Good things happen when Scouts are out and about and prepared for emergencies.
As Montana struggles with drought and fire danger, this is a great reminder we can help as we navigate the woods and backcountry.
Last month, Helena’s Troop 214, led by Scoutmaster Doug Wheeler, stumbled upon a fire and likely saved a lot of property if not lives.
The recount – outlined below – is written by Troop Committee Chair, Beth Wheeler.
“One thing we learned from this,” said Wheeler, “is to bring collapsible buckets or a dry bag. We really had nothing that could effectively hold water to put it out. It was lucky the wind died down. The picture (below) is when it went dormant but that whole area was hot coals waiting to flare up. We just happened to show up at the right time and spot it.
We had water bottles of course, but we needed large volumes of water due to the fire being not only above ground but 18″ below ground.”
On the evening of Friday, July 7, a Troop 214 backpacking group of seven Scouts and four adults headed out to start a two-night backpacking trip in the Elkhorn Mountains.
For four of the Scouts, this was their first backpacking trip. On Friday night, we set up camp about 1/2 mile from the trailhead.
Saturday morning at about 9:00 am, we set out for a 2.5-mile trip with 1,000 feet of elevation gain. We arrived at a spot between the two lakes at 11:45 am.

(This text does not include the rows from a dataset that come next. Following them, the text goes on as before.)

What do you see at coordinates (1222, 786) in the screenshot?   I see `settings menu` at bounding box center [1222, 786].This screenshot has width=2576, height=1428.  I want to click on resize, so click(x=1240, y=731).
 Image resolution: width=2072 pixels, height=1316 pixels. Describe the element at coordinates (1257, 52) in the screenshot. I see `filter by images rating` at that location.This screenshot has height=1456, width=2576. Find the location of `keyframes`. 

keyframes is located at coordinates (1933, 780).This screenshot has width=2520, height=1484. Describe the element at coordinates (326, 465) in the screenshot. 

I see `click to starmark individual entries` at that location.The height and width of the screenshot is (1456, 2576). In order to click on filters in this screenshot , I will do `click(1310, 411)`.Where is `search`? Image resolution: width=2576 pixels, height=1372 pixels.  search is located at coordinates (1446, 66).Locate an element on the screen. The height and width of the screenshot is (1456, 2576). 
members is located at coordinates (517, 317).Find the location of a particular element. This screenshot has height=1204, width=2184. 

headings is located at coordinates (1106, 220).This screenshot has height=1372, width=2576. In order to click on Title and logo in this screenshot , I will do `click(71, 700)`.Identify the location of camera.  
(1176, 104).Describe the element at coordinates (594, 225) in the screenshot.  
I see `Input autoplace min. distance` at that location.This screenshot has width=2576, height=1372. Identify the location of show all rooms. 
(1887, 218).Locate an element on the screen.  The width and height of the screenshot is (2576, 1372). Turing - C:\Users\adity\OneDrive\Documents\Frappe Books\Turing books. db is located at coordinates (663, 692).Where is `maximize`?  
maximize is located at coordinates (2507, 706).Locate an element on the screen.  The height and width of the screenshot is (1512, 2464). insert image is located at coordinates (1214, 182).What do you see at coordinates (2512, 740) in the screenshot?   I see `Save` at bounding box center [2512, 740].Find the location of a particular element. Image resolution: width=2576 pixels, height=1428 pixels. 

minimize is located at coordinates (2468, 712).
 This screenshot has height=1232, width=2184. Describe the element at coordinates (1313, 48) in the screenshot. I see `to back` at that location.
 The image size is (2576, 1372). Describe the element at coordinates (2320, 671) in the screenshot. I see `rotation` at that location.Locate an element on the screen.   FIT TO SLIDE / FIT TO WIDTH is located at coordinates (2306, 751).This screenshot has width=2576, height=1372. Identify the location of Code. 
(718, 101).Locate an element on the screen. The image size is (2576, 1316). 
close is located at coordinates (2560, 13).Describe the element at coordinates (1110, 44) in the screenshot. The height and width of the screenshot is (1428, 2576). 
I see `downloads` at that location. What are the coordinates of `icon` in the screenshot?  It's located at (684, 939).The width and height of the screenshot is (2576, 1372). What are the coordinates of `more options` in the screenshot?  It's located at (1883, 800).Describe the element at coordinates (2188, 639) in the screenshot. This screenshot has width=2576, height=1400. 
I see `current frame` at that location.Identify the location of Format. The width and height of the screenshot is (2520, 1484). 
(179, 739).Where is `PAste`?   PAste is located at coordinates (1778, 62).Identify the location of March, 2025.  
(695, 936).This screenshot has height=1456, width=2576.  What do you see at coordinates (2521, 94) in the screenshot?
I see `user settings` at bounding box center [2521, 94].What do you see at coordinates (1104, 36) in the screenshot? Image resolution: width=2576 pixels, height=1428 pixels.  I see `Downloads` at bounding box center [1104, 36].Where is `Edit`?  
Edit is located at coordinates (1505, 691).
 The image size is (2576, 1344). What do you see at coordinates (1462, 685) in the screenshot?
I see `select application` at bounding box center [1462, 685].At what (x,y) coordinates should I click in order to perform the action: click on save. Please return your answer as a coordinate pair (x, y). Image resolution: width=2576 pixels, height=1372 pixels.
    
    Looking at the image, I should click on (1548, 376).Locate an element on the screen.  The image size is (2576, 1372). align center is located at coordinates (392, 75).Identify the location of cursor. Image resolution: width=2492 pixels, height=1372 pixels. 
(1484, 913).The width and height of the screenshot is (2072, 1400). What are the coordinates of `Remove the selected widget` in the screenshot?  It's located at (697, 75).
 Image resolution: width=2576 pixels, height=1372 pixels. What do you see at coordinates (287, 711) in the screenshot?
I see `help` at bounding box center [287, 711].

As Scout Master Doug Wheeler was talking to a hiker just to the south, SPL Gavin W. ran up and reported a fire. They went back to the group to evaluate the situation.
Adult Susan Bell had spotted smoke and a small fire on the west end of the smaller lake. Assistant Scoutmaster Dave Mousel and adult Cory Albright made their way to the fire to investigate.
Upon their return, Dave, with the DNRC and having wildfire experience, reported that the fire was small and burning slowly, but was too big and dangerous for us to handle without proper equipment.
He said it was clearly caused by a campfire not extinguished and in an ill-advised location.
Dave recommended to Doug that an SOS be sent out to bring in firefighters. The SOS call was made with the troop’s InReach satellite communicator.
IERCC (11:57 am): This is the IERCC call center. What is the nature of your emergency?
Us: We just arrived at South Fork Lakes. We found a campfire that has escaped and it is starting to spread. We cannot put it out. Not spreading fast, but dangerous. We need the forest service to handle it.
IERCC: Are you in danger or injured? How many are in your group? How large is the fire?
Us: No imminent danger. We are safe. 7 youth and 4 adults. Small fire 20-30 ft in diameter smoldering.
IERCC: Please call the Helena Fire Desk at … to work with them directly.
Us: Got it. Message sent to Fire Desk.
IERCC: Be advised that a helicopter is on the way to your location. Clear the area around the lake. Water drop will cause injury to anyone in area.
Us: Got it. Clearing area.
Fire Desk (12:31 pm): How big? Any open flames? What fuels is the fire burning in?
Us: 20-30 ft area. Open flames at times. In duff. Some ladder fuels nearby. NW corner of the smaller of 2 lakes.
Us: Now no open flames and little smoke. There is a small burned douglas fir at the campfire location.
Fire Desk. Thank you. We have people responding. The helicopter will be up. Please stay clear.
Fire Desk: Thank you again for the information. Another thing when staying clear for the helicopter, go up hill from the fire.
Us: We are uphill at ridge SE of smaller lake.
(At 1:30 pm, helicopter makes a few passes and leaves)
Us: I don’t think the helicopter could see it. It became idle for awhile. It picks up and drops as far as smoke level.
Fire Desk: You still see smoke? Or any kind of activity?
Us: It’s gone dormant right now. We still see smoke off & on.
Us: Some hikers have come out and are going to try to work on the fire.
Fire Desk: Ok, thank you.
Us (2:07 pm): Fire underground. Lots of hot spots. Still need a crew.
Fire Desk: We have fire folks hiking in. It would be best to stay away. Thank you for the updates.
We decided based on the fire’s behavior that it would be safe to set up camp in the area, and just keep watch of its progress, especially knowing fire crews would soon be there.
The Scouts went about their activities of catching fish and lounging in hammocks.
At about 3:00 pm, a 2 man fire crew came in. SM Wheeler discussed the situation and fire location to one of the crew. They proceeded to the fire, worked on it with picks, shovels, and collapsible buckets.
Fortunately, the fire was near the lake edge. Another crew came in an hour later due to a flat tire. They finished up at about 7:00 pm.
We spent the night and hiked out the next morning. SM Wheeler wished there was someone to call to kill the swarm of mosquitos attacking him through the night.